Re: Folding algorithm and canonical equivalence

From: Peter Kirk (
Date: Sun Jul 18 2004 - 10:25:26 CDT

    On 18/07/2004 12:51, Michael Everson wrote:

    > At 13:00 +0300 2004-07-18, Jony Rosenne wrote:
    >> > Jony is arguing to extend AccentFolding to Hebrew (fold to
    >>> unpointed). His
    >>> suggestion is to fold *all* combining marks used with Hebrew
    >>> in that case.
    >>> I want to double check that he really means all combining
    >>> marks in the
    >> > Hebrew block, or just some of them.
    >> I did mean all. All points and cantillation marks in Hebrew are
    >> optional.
    > In the Hebrew language, perhaps. But in other languages, like Yiddish,
    > which use the Hebrew script, at least some points are NOT optional,
    > and "dropping" them causes textual corruption and loss of data.

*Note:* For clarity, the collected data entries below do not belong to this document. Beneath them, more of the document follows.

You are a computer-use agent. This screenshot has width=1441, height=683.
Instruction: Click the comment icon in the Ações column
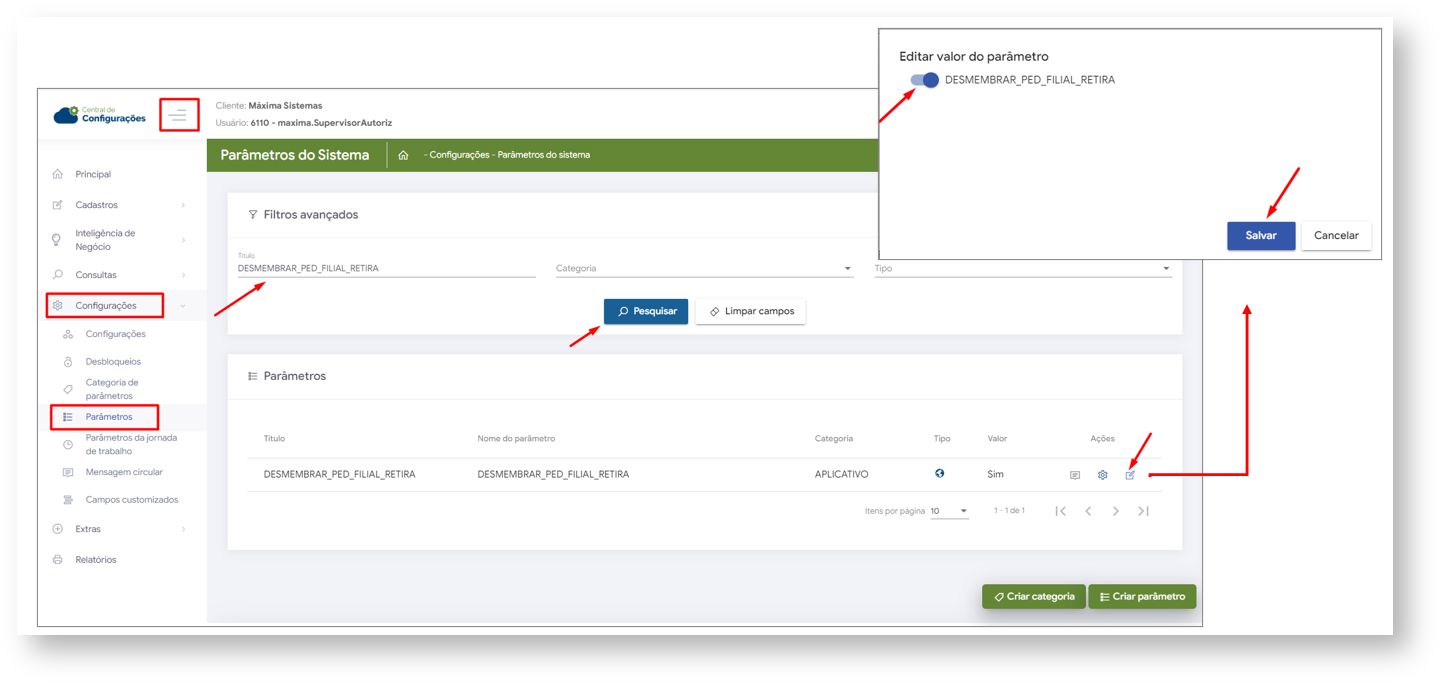[x=1074, y=475]

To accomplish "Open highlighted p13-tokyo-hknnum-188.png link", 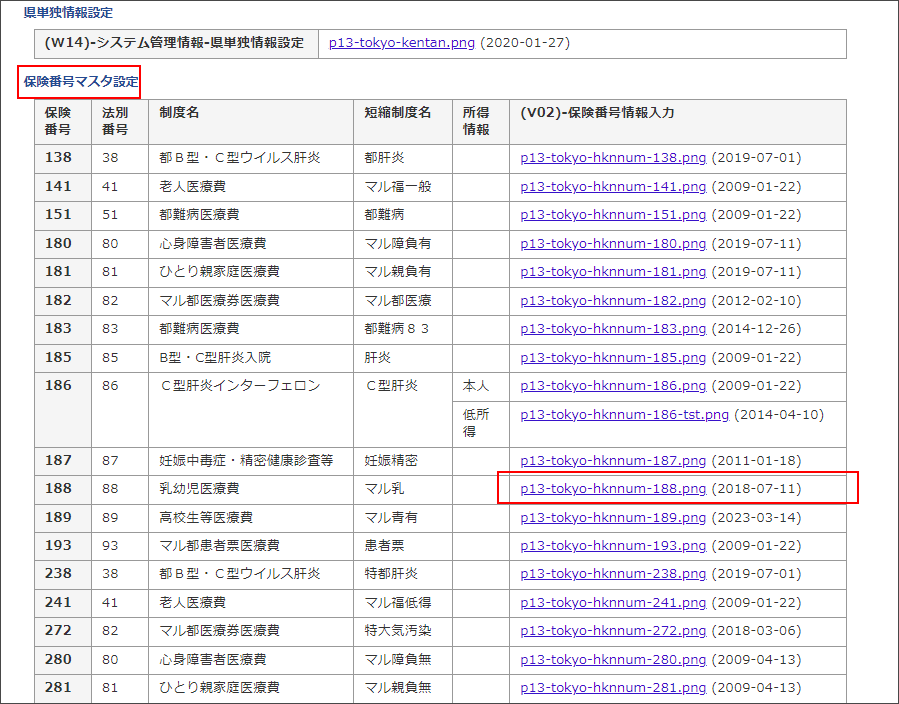I will pos(613,489).
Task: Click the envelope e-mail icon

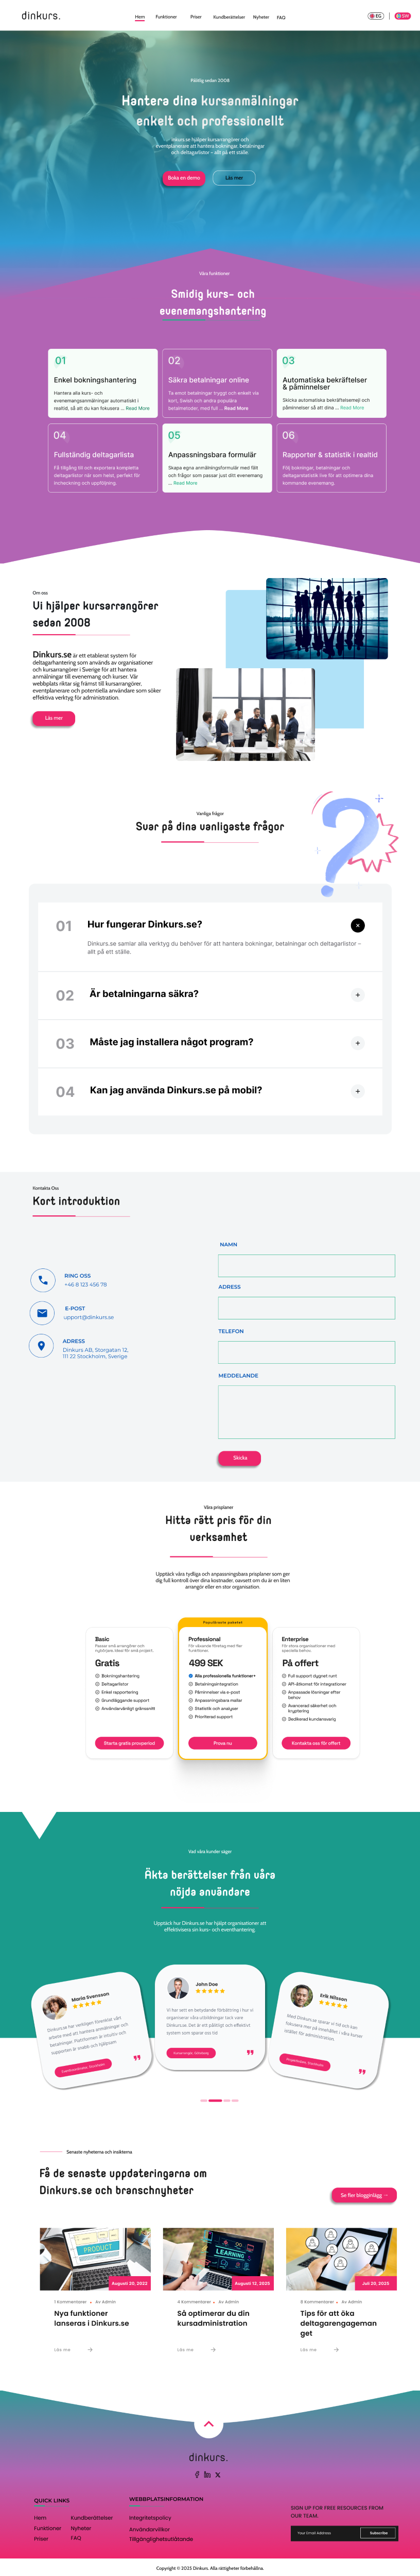Action: pyautogui.click(x=42, y=1312)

    The same is of course true of accent removal in Latin script, in many
    European languages. The general accent folding, like DUCET, has to make
    the best compromise between preferred usage in the most widely used
    languages; or it can be tailored to the needs of specific languages.
    Indeed in some sense every folding involves loss of data; that is the
    nature of a folding. That doesn't stop generic accent removal being a
    useful folding, in Latin and Hebrew scripts.

    The question in one sense is whether accent and diacritic folding is a
    graphical process or a logical one. If it is a logical process, it has
    to take into account all sorts of potentially language-specific
    variables such as the phonetic function of each combining mark. But it
    makes more sense, within the scope of Unicode folding, for it to be
    specified as a graphical process, the removal of auxiliary glyphs and
    glyph modifiers from base characters without regard for their phonetic
    effect or their status within the orthography of particular languages.

    Anyway, is Yiddish in fact never written completely unpointed? That
    would surprise me.

    Peter Kirk (personal) (work)